The convergence of HPC and BigData

FOSDEM VZW

François, Damien

Formal Metadata

Title

Subtitle

What does it mean for HPC sysadmins?

Title of Series

FOSDEM 2019

Number of Parts

561

Author

François, Damien

License

CC Attribution 2.0 Belgium:
You are free to use, adapt and copy, distribute and transmit the work or content in adapted or unchanged form for any legal purpose as long as the work is attributed to the author in the manner specified by the author or licensor.

Identifiers

10.5446/44577 (DOI)

Publisher

FOSDEM VZW

Release Date

2019

Language

English

Content Metadata

Subject Area

Computer Science

Genre

Conference/Talk

Abstract

There are mainly two types of people in the scientific computing world: those who produce data and those who consume it.

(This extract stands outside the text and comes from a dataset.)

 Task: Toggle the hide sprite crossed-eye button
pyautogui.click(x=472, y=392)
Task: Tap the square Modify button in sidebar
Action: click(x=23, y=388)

Those who have models and generate data from those models, a process known as 'simulation', and those who have data and infer models from the data ('analytics'). The former often originate from disciplines such as Engineering, Physics, or Climatology, while the latter are most often active in Remote sensing, Bioinformatics, Sociology, or Management. Simulations often require large amount of computations so they are often run on generic High-Performance Computing (HPC) infrastructures built on a cluster of powerful high-end machines linked together with high-bandwidth low-latency networks. The cluster is often augmented with hardware accelerators (co-processors such as GPUs or FPGAs) and a large and fast parallel filesystem, all setup and tuned by systems administrators. By contrast, in analytics, the focus is on the storage and access of the data so analytics is often performed on a BigData infrastructure suited for the problem at hand. Those infrastructure offer specific data stores and are often installed in a more or less self-service way on a public or private 'Cloud' typically built on top of 'commodity' hardware. Those two worlds, the world of HPC and the world of BigData are slowly, but surely, converging. The HPC world realises that there are more to data storage than just files and that 'self-service' ideas are tempting. In the meantime, the BigData world realises that co-processors and fast networks can really speedup analytics. And indeed, all major public Cloud services now have an HPC offering. And many academic HPC centres start to offer Cloud infrastructures and BigData-related tools. This talk will focus on the latter point of view and review the tools originating from the BigData and the ideas from the Cloud that can be implemented in a HPC context to enlarge the offer for scientific computing in universities and research centres.